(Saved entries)
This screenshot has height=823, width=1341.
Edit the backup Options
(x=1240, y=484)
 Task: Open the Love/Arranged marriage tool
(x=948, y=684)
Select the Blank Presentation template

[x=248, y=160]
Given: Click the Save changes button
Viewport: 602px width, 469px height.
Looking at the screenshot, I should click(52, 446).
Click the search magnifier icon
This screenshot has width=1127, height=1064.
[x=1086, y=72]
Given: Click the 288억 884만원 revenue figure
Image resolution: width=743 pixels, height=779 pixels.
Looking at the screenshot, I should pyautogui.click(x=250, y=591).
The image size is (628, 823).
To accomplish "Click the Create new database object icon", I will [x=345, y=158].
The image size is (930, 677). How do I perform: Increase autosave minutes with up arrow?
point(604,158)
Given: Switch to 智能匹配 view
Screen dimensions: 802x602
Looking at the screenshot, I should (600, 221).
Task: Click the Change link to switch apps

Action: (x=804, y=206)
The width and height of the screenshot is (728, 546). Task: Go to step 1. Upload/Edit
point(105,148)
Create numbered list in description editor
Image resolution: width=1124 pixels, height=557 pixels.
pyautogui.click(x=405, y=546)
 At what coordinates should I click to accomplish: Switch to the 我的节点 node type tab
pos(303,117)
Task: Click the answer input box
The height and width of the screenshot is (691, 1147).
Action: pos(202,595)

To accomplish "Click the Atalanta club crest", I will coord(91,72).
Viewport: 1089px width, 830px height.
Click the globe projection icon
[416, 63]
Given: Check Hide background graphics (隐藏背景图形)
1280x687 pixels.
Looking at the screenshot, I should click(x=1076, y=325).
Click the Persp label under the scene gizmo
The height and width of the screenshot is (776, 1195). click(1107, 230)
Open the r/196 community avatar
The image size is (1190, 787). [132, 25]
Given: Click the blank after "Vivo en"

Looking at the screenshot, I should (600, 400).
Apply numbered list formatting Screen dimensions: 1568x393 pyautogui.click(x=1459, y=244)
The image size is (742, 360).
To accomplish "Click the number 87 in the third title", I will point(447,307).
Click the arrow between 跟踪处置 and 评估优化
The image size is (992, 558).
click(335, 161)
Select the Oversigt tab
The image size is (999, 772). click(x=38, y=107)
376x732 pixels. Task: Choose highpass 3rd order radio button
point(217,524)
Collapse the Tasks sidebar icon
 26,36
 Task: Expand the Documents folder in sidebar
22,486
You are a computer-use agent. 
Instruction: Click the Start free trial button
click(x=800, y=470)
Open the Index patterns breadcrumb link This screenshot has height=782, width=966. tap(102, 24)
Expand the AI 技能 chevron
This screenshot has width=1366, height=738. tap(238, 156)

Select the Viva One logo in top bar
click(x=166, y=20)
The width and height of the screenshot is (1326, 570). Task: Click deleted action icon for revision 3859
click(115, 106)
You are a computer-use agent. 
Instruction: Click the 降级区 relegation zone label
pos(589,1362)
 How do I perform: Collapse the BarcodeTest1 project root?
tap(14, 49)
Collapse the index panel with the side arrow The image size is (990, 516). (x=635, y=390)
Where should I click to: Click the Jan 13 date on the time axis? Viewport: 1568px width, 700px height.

■ Task details: Your answer should be every entry above, repeated exactly.

■ Result of the exercise:
This screenshot has height=823, width=1341.
Edit the backup Options
(x=1240, y=484)
 Task: Open the Love/Arranged marriage tool
(x=948, y=684)
Select the Blank Presentation template

[x=248, y=160]
Given: Click the Save changes button
Viewport: 602px width, 469px height.
Looking at the screenshot, I should click(52, 446).
Click the search magnifier icon
This screenshot has width=1127, height=1064.
[x=1086, y=72]
Given: Click the 288억 884만원 revenue figure
Image resolution: width=743 pixels, height=779 pixels.
Looking at the screenshot, I should pyautogui.click(x=250, y=591).
The image size is (628, 823).
To accomplish "Click the Create new database object icon", I will [x=345, y=158].
The image size is (930, 677). How do I perform: Increase autosave minutes with up arrow?
point(604,158)
Given: Switch to 智能匹配 view
Screen dimensions: 802x602
Looking at the screenshot, I should (600, 221).
Task: Click the Change link to switch apps

Action: (x=804, y=206)
The width and height of the screenshot is (728, 546). Task: Go to step 1. Upload/Edit
point(105,148)
Create numbered list in description editor
Image resolution: width=1124 pixels, height=557 pixels.
pyautogui.click(x=405, y=546)
 At what coordinates should I click to accomplish: Switch to the 我的节点 node type tab
pos(303,117)
Task: Click the answer input box
The height and width of the screenshot is (691, 1147).
Action: pos(202,595)

To accomplish "Click the Atalanta club crest", I will coord(91,72).
Viewport: 1089px width, 830px height.
Click the globe projection icon
[416, 63]
Given: Check Hide background graphics (隐藏背景图形)
1280x687 pixels.
Looking at the screenshot, I should click(x=1076, y=325).
Click the Persp label under the scene gizmo
The height and width of the screenshot is (776, 1195). click(1107, 230)
Open the r/196 community avatar
The image size is (1190, 787). [132, 25]
Given: Click the blank after "Vivo en"

Looking at the screenshot, I should (600, 400).
Apply numbered list formatting Screen dimensions: 1568x393 pyautogui.click(x=1459, y=244)
The image size is (742, 360).
To accomplish "Click the number 87 in the third title", I will point(447,307).
Click the arrow between 跟踪处置 and 评估优化
The image size is (992, 558).
click(335, 161)
Select the Oversigt tab
The image size is (999, 772). click(x=38, y=107)
376x732 pixels. Task: Choose highpass 3rd order radio button
point(217,524)
Collapse the Tasks sidebar icon
 26,36
 Task: Expand the Documents folder in sidebar
22,486
You are a computer-use agent. 
Instruction: Click the Start free trial button
click(x=800, y=470)
Open the Index patterns breadcrumb link This screenshot has height=782, width=966. tap(102, 24)
Expand the AI 技能 chevron
This screenshot has width=1366, height=738. tap(238, 156)

Select the Viva One logo in top bar
click(x=166, y=20)
The width and height of the screenshot is (1326, 570). Task: Click deleted action icon for revision 3859
click(115, 106)
You are a computer-use agent. 
Instruction: Click the 降级区 relegation zone label
pos(589,1362)
 How do I perform: Collapse the BarcodeTest1 project root?
tap(14, 49)
Collapse the index panel with the side arrow The image size is (990, 516). (x=635, y=390)
Where should I click to: Click the Jan 13 date on the time axis? Viewport: 1568px width, 700px height.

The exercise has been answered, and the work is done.